当前位置：首页 > news >正文

POSIX线程库

news 来源：原创 2025/6/15 21:37:45

一、POSIX线程库简介

二、线程创建

2.1 单线程创建示例

2.2 多线程创建示例

2.3 线程ID的获取与使用

2.4 线程与进程的关系

2.5 线程的调度与LWP

三、线程等待

1. 为什么需要线程等待？

2. 线程等待实例

2.1 基本线程等待

2.2 获取线程退出码

3. 线程异常终止的影响

四、线程终止

1. 线程终止的三种方式

2. return：线程的自然结束

3. pthread_exit：线程的主动谢幕

4. pthread_cancel：线程的强制终止

五、分离线程

1. 什么是分离线程？

2. 自动分离线程

3. 分离线程的优势

4. 注意事项

六、线程ID与进程地址空间布局

1. 线程ID的双重身份

1.1 操作系统调度器的线程ID

1.2 NPTL线程库的线程ID

2. 线程ID的存储与管理

2.1 线程控制块（struct pthread）

2.2 线程栈与资源

3. 进程地址空间布局

一、POSIX线程库简介

POSIX线程库是一组标准化的线程接口，几乎所有支持POSIX标准的系统（比如Linux、macOS）都内置了对它的支持。它的核心函数都以 pthread_ 开头，使用时需要包含头文件<pthread.h>，并在编译时加上 -lpthread 选项。

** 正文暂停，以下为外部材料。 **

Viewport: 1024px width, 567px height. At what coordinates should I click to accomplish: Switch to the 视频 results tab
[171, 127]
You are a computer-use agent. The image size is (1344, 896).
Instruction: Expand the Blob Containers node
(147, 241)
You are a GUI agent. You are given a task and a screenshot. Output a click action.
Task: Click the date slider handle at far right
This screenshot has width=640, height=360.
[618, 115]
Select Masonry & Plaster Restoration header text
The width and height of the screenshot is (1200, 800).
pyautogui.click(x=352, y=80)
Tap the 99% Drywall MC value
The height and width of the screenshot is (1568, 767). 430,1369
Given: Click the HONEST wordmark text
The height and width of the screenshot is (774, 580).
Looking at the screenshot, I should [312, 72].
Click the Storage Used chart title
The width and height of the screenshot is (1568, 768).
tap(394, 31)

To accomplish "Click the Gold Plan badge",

线程是进程中的一个执行单元，多个线程共享同一进程的资源（比如内存、文件描述符等），但它们可以独立运行。线程的轻量化特性使得它在处理并发任务时比进程更加高效。

二、线程创建

创建线程的核心函数是 pthread_create，它的原型如下：

int pthread_create(pthread_t *thread, const pthread_attr_t *attr, void *(*start_routine)(void*), void *arg);

thread：用于存储新创建线程的ID。

attr：线程属性（比如栈大小、优先级等），通常传NULL表示使用默认属性。

start_routine：线程启动后执行的函数地址。

arg：传递给启动函数的参数。

线程创建成功返回0，失败返回错误码。

2.1 单线程创建示例

我们先从最简单的例子开始：主线程创建一个新线程。

#include <stdio.h>
#include <pthread.h>
#include <unistd.h>

// 线程执行的函数
void* thread_function(void* arg) 
{
    char* msg = (char*)arg;
    while (1) 
    {
        printf("I am %s\n", msg); // 打印线程信息
        sleep(1); // 模拟任务执行
    }
    return NULL; // 线程结束
}

int main() 
{
    pthread_t tid; // 存储线程ID
    pthread_create(&tid, NULL, thread_function, (void*)"thread 1"); // 创建线程
    while (1) 
    {
        printf("I am main thread!\n"); // 主线程任务
        sleep(2);
    }
    return 0;
}

运行后，你会看到主线程和新线程交替打印信息。新线程每秒打印一次，而主线程每两秒打印一次。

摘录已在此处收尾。